Aradan geçen birkaç sonra Ares işler ile uğraştığı sıra aklına gelen şey ile bir süre ara vermişti. Can’ ın isteği üzerine bir dilim baklavayı ise çoktan yemişti. Beren ile bir ilişkiye başladığını öğrenmesi gereken en önemli iki isimdi Mehmet ve Meliha çifti.

Bu yüzden onlara haber vermek için işine ara vermiş ve telefonuna uzanıp, çifti aramaya koyulmuştu. Çalan telefon çok geçmeden yanıt buldu.

“Efendim, oğlum” sesini son derece neşeli gelen Meliha hanım, Ares’ in aramış olmasından dolayı fazlası ile keyiflenmişti.

“Nasılsın Meliha teyze?”

“İyiyim oğlum, sen nasılsın, kardeşlerin nasıl?”

“Herkes gayet iyi” asıl arama amacına gelecekti ve bu yüzden geriliyordu.

“Aslında size söylemem gereken bir şey var. Bu yüzden rahatsız ettim” nasıl söylemeli, hangi kelimeleri kullanması gerekti bilemeyen Ares; kendini fazlası ile beceriksiz hissediyordu.

“Estağfurullah oğlum ne demek o öyle”

“Aslında bunu Mehmet amca ile konuşsam çok daha iyi olacak sanırım” oğlunun ses tonunda bile bir değişiklik olduğunu anlayan Meliha hanım anında dediğini yapıp telefonu eşine uzattı.

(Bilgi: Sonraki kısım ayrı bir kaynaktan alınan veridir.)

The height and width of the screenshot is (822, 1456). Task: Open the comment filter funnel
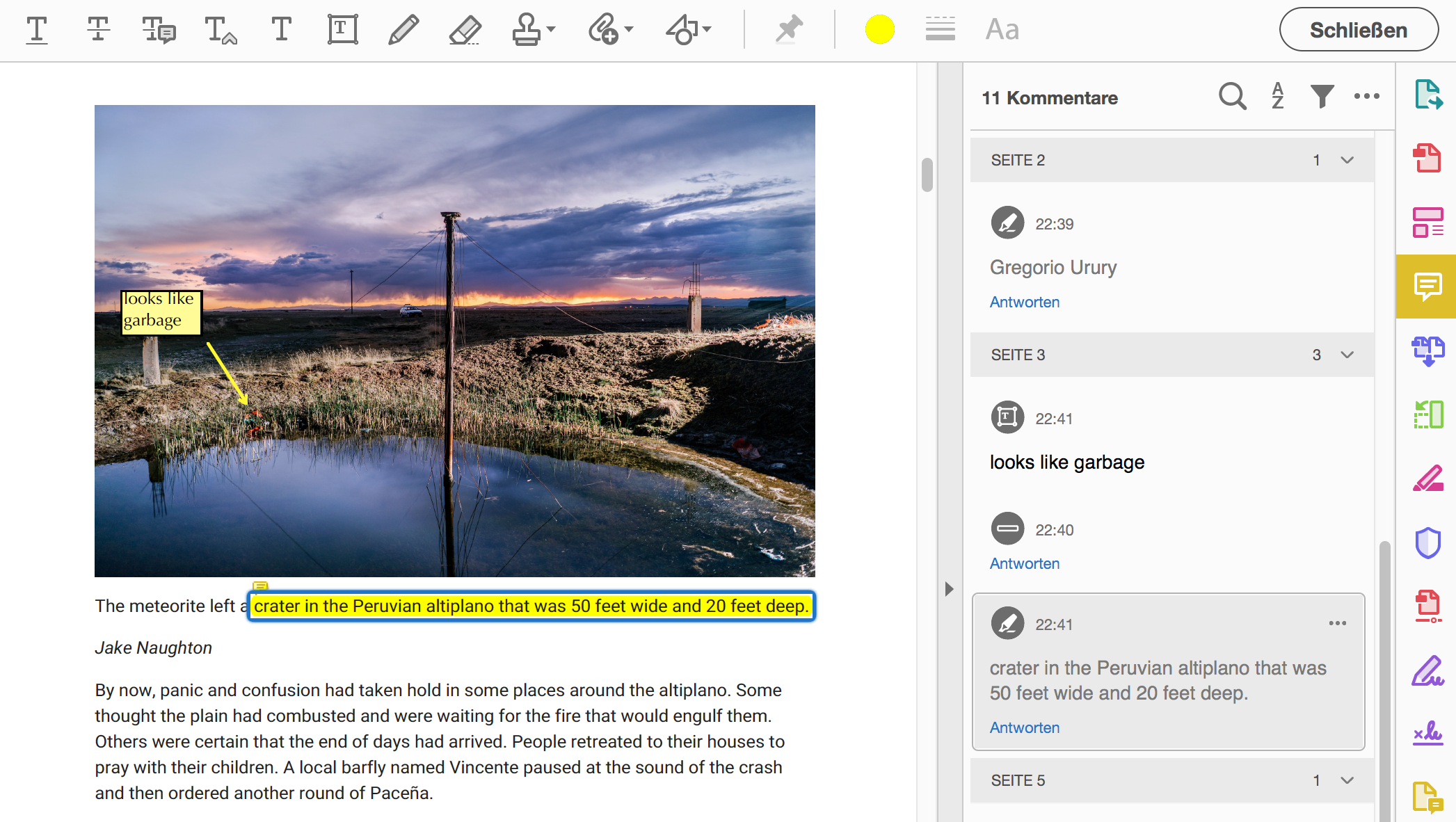(x=1322, y=97)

“Korkutma oğlum bizi, bir şey mi oldu?” endişeli baba, duyabileceği kötü bir haber bekliyor ve kaygılanıyordu.

“Bana; karanlığa hapsettiğin hayatına, ışığın olacak kişi bul. Kalbini ısıtan her kimse, onu bul ve elini sakın bırakma. Kalbini özgür bırak, kimi seviyorsa, bırak o sevdiğinde, kalbini sevsin. Sırtlandığın her acına ortak olsun, elini tutsun Ares, demiştin hatırlıyor musun?” oğlunun bu sözlerinin ardından gelecek olan şeyi beklerken, koca bir umut baş verdi içinde. Tahmin etmek zor değildi onun için bu yüzden büyük bir sevinç çığlığı yükseldi çiftten.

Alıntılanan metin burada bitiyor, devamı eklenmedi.